The SRA was set up to deliver higher standards of flood protection than would be funded nationally, and to create better flood protection and resilience against further flooding through joint planning and delivery. It was launched in January 2015 to play a key role in flood protection for the county after hundreds of homes and businesses were caught up in the devastating floods of 2013 and 2014.

The SRA is run by a board of partners from the five District Councils, Somerset County Council, the Environment Agency, the Parrett and Axe Brue Internal Drainage Boards, the Wessex Regional Flood & Coastal Committee and Natural England. It was set up with interim funding of £2.7m for the financial year 2015/16.

This year, the Government gave Somerset County Council and the five district councils the power to raise council tax by up to 1.25% to help fund the authority with a ‘shadow precept’, pending legislation enabling it to become a full precepting body.

It is not known how much householders will pay if the legislation goes ahead, but under the shadow precept this year, each band D property paid £14.64 a year to support the SRA.

The county council and district councils in West Somerset, Taunton Deane, South Somerset and Mendip voted for the 1.25%.Sedgemoor chose to contribute an equivalent sum from its reserves. Somerset Drainage Boards Consortium gave £20,000, making a total locally-raised sum of £2,777,409.Nearly £2.5million is being used to fund 34 schemes and six key projects.

But existing funding is not enough to cover the county’s needs, warns the SRA.

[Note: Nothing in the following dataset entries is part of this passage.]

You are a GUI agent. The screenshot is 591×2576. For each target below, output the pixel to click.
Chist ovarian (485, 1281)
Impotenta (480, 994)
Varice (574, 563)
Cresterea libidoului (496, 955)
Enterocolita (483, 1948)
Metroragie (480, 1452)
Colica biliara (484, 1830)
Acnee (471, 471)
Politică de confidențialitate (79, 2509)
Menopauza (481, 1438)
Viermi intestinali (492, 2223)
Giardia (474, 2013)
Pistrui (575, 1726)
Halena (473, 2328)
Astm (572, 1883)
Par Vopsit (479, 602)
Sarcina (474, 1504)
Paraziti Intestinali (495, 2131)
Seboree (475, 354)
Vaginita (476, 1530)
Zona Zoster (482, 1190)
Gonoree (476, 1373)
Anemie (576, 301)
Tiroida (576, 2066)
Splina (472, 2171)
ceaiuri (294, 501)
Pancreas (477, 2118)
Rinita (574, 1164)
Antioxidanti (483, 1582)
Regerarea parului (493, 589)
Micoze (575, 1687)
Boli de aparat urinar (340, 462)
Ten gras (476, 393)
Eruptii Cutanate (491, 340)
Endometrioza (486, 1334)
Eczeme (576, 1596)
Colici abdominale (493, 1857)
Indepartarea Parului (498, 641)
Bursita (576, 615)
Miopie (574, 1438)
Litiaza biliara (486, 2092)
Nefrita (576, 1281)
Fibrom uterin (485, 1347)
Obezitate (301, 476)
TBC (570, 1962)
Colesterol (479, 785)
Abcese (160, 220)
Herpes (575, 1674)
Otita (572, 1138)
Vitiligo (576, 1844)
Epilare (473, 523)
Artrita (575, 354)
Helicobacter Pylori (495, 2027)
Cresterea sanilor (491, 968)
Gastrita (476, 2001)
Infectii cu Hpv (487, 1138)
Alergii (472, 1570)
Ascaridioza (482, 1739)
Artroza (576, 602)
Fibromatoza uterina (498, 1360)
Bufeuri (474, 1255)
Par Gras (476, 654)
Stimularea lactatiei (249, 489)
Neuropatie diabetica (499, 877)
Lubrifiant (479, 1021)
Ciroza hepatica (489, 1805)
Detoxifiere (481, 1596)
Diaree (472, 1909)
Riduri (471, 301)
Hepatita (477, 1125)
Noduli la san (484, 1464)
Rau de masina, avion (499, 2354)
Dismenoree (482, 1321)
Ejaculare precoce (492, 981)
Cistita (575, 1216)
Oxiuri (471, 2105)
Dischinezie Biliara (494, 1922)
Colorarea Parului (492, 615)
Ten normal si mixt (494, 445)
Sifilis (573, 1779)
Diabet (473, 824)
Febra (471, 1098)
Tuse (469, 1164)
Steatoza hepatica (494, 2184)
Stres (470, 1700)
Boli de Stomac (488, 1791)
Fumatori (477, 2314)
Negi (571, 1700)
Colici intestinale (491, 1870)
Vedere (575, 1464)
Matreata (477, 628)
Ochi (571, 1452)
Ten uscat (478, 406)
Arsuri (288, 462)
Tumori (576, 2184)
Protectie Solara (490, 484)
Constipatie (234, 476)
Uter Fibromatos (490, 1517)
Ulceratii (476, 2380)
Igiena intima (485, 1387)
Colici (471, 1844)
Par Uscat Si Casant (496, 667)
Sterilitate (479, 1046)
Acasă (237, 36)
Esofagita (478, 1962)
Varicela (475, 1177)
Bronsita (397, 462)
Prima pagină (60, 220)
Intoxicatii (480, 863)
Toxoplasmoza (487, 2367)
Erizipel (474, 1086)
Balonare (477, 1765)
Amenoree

Priorities this year include dredging and monitoring the maintenance and repairs of rivers, watercourses, sluices, trash screens and bridges, maintenance of highways drainage systems, improved enforcement to ensure privately-owned drains are managed and real-time flood alert systems. The SRA is plans for six key projects, including contribution to a £4m scheme in Cannington near Bridgwater to protect 200 houses and upgrade Wirral Park pumping station in Glastonbury. Successful maintenance dredging along a 2. 2km stretch of the River Parrett was completed in March.

It was the biggest dredge undertaken by the Parrett Internal Drainage Board, partner of the SRA.Peter Maltby, Parrett IDB chairman, said: “I’m proud. We’ve done a lot to maintain the benefits of the £6million dredging of the Parrett and Tone that was done after the awful floods in 2014.”

The Environment Agency, as an SRA partner,is now overseeing new £2.14million dredging works downstream of Northmoor pumping station.